Text extract
******

On 2/16/23 19:18, Sean Christopherson wrote:
On Thu, Feb 16, 2023, Peter Gonda wrote:
From what we are seeing, there are at least 2 IOCTLs that VMM is
issuing on the source VM after the migration is completed. The first
one is KVM_IOEVENTFD for unwiring an eventfd used for the NVMe admin
queue during the NVMe device unplug sequence. The second IOCTL is
KVM_SET_USER_MEMORY_REGION for removing the memslots during VM
destruction. Failing any of these IOCTLs will cause the migration to
fail.
Does the VMM _need_ to cleanly teardown the source VM? If so, why?
I can see why it is much easier on userspace to use the regular clean up
sequence. However, I'm not sure about allowing a specific subset of
ioctls, and in fact KVM_SET_USER_MEMORY_REGION is one of those that are
more "scary" because it interacts with page table management. This is
not a big problem for SEV, but it's worse for TDX.
1) If we want to keep the vm_dead logic as is, this means changing to
VMM code in some pretty hacky way. We will need to distinguish between
regular VM shutdown to VM shutdown after migration. We will also need
to make absolutely sure that we don't leave any dangling data in the
kernel by skipping some of the cleanup stages.
If I were doing it in the VMM, I would wrap the ioctls with something like
ret = ioctl(vm->fd, cmd, arg);
if (ret == -1 && errno == EIO && vm->is_migrated ) {
switch (cmd) {
case KVM_IOEVENTFD:
/* safe because MMIO cannot be issued by the VM. */
case KVM_SET_USER_MEMORY_REGION:
/* safe because memory cannot be accessed by the VM. */
...
return 0;
}
}
which is yucky (the list of ioctls is hard to maintain) but at least
it's self-contained and documented.
2) If we want to remove the vm_dead logic we can simply not mark the
vm as dead after migration. It looks like it will just work but might
create special cases where IOCTLs can be called on a TD which isn't
valid anymore. From what I can tell, some of these code paths are
already protected by a check if hkid is assigned so it might not be a
big issue. Not sure how this will work for SEV but I'm guessing
there's a similar mechanism there as well.

******

Some lines
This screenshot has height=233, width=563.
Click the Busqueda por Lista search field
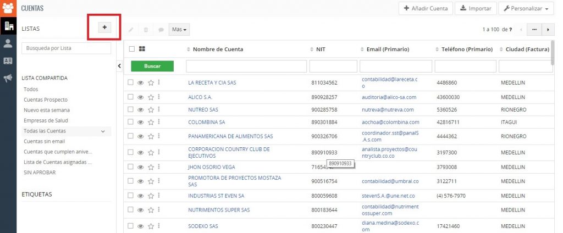tap(66, 48)
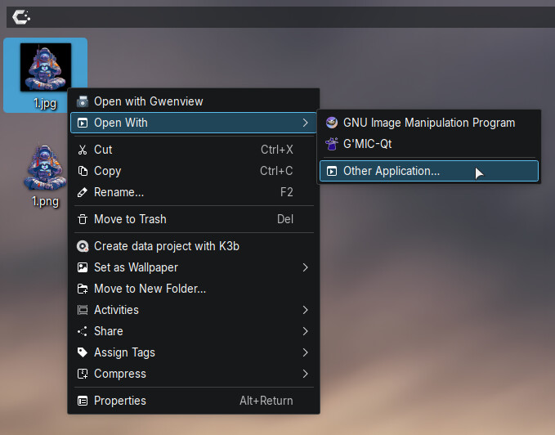
Task: Click the trash icon beside Move to Trash
Action: click(x=82, y=219)
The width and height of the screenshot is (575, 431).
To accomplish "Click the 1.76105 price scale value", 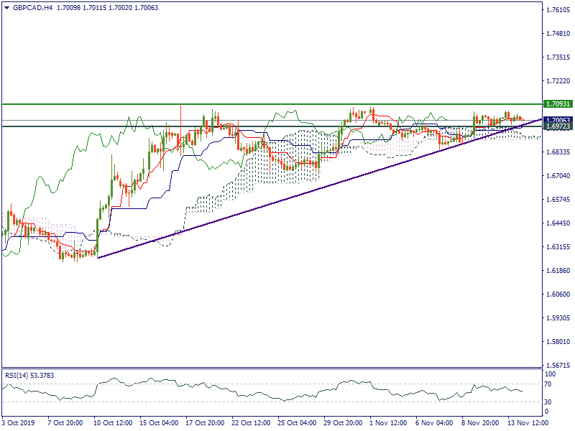I will [558, 10].
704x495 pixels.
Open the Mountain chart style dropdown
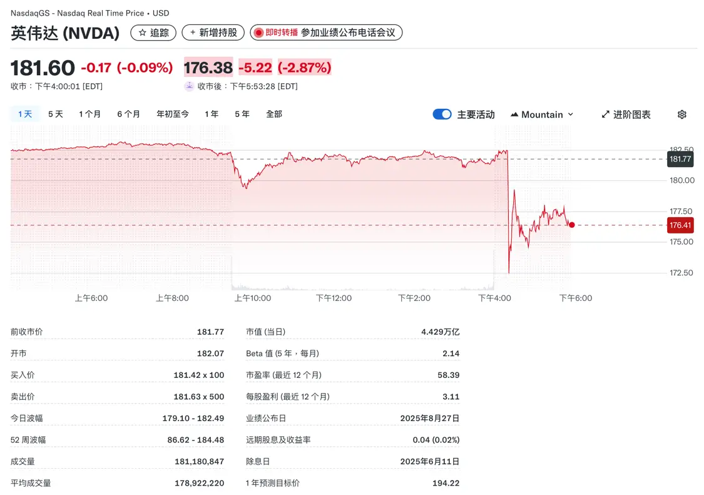pyautogui.click(x=543, y=115)
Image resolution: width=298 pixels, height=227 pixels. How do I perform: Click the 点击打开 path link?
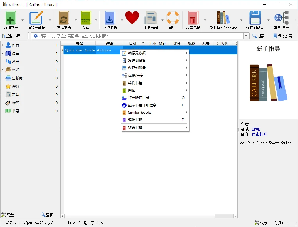point(259,134)
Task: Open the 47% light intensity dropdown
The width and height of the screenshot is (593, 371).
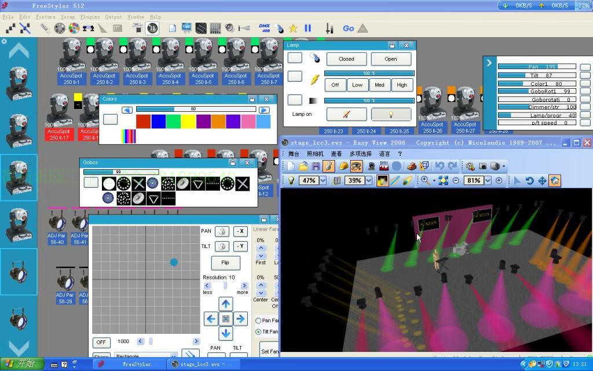Action: (323, 181)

******

Brief
Pick up the email thread about tearing down the source VM after migration at the point where it stops, and write what comes next. These lines have no connection to the email thread about tearing down the source VM after migration.

Result of the task
3) We can also go half way and only block certain memory encryption
related IOCTLs if the VM got migrated. This will likely require more
changes when we try to push this ustream since it will require adding
a new field for vm_mem_enc_dead (or something similar) in addition to
the current vm_bugged and vm_dead.
I agree option 2 or 3 seem preferable. Option two sounds good to me, I
am not sure why we needed to disable all IOCLTs on the source VM after
the migration. I was just taking feedback on the review.
I don't like #2. For all intents and purposes, the source VM _is_ dead, or at
least zombified. It _was_ an SEV guest, but after migration it's no longer an
SEV guest, e.g. doesn't have a dedicated ASID, etc. But the CPUID state and a
pile of register state won't be coherent, especially on SEV-ES where KVM doesn't
have visibility into guest state.
I agree that (2) is the worst option.
We have the ASID similar to the HKID in SEV. I don't think the code
paths are already protected like you mention TDX is but that seems
like a simple enough fix. Or maybe it's better to introduce a new
VM_MOVED like VM_BUGGED and VM_DEAD which allows most IOCTLs but just
disables running vCPUs.
I kinda like the idea of a VM_MOVED flag, but I'm a bit leary of it from a
a maintenance and ABI perspective. Definining and documenting what ioctls()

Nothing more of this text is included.